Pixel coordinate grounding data

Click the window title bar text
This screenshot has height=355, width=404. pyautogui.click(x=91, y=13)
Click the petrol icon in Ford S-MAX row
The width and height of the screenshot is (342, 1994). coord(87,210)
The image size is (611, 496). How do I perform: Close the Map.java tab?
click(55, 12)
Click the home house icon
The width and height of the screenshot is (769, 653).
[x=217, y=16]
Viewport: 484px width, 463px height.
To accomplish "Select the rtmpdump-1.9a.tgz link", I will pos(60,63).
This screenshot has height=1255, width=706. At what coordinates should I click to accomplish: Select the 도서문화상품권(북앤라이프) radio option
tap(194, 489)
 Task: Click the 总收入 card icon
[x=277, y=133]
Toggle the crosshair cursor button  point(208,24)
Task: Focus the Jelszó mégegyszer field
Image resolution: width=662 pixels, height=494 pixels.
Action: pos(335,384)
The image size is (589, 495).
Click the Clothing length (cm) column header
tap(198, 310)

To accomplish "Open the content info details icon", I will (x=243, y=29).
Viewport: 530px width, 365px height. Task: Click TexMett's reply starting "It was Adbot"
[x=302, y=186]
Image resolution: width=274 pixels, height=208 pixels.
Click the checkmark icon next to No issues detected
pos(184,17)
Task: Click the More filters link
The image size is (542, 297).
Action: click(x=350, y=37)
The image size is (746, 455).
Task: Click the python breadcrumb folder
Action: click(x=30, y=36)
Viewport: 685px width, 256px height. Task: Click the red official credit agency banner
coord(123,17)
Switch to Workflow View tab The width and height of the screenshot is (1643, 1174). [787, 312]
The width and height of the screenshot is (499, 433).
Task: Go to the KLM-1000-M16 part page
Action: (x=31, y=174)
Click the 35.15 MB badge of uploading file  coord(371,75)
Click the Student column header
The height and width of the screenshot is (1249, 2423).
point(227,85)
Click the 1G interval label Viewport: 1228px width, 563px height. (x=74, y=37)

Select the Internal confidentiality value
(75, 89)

EXERCISE PROMPT - An exact copy of every entry is the expected result.

PROBLEM SOLUTION -
Click the window title bar text
This screenshot has height=355, width=404. pyautogui.click(x=91, y=13)
Click the petrol icon in Ford S-MAX row
The width and height of the screenshot is (342, 1994). coord(87,210)
The image size is (611, 496). How do I perform: Close the Map.java tab?
click(55, 12)
Click the home house icon
The width and height of the screenshot is (769, 653).
[x=217, y=16]
Viewport: 484px width, 463px height.
To accomplish "Select the rtmpdump-1.9a.tgz link", I will pos(60,63).
This screenshot has height=1255, width=706. At what coordinates should I click to accomplish: Select the 도서문화상품권(북앤라이프) radio option
tap(194, 489)
 Task: Click the 总收入 card icon
[x=277, y=133]
Toggle the crosshair cursor button  point(208,24)
Task: Focus the Jelszó mégegyszer field
Image resolution: width=662 pixels, height=494 pixels.
Action: pos(335,384)
The image size is (589, 495).
Click the Clothing length (cm) column header
tap(198, 310)

To accomplish "Open the content info details icon", I will (x=243, y=29).
Viewport: 530px width, 365px height. Task: Click TexMett's reply starting "It was Adbot"
[x=302, y=186]
Image resolution: width=274 pixels, height=208 pixels.
Click the checkmark icon next to No issues detected
pos(184,17)
Task: Click the More filters link
The image size is (542, 297).
Action: click(x=350, y=37)
The image size is (746, 455).
Task: Click the python breadcrumb folder
Action: click(x=30, y=36)
Viewport: 685px width, 256px height. Task: Click the red official credit agency banner
coord(123,17)
Switch to Workflow View tab The width and height of the screenshot is (1643, 1174). [787, 312]
The width and height of the screenshot is (499, 433).
Task: Go to the KLM-1000-M16 part page
Action: (x=31, y=174)
Click the 35.15 MB badge of uploading file  coord(371,75)
Click the Student column header
The height and width of the screenshot is (1249, 2423).
point(227,85)
Click the 1G interval label Viewport: 1228px width, 563px height. (x=74, y=37)

Select the Internal confidentiality value
(75, 89)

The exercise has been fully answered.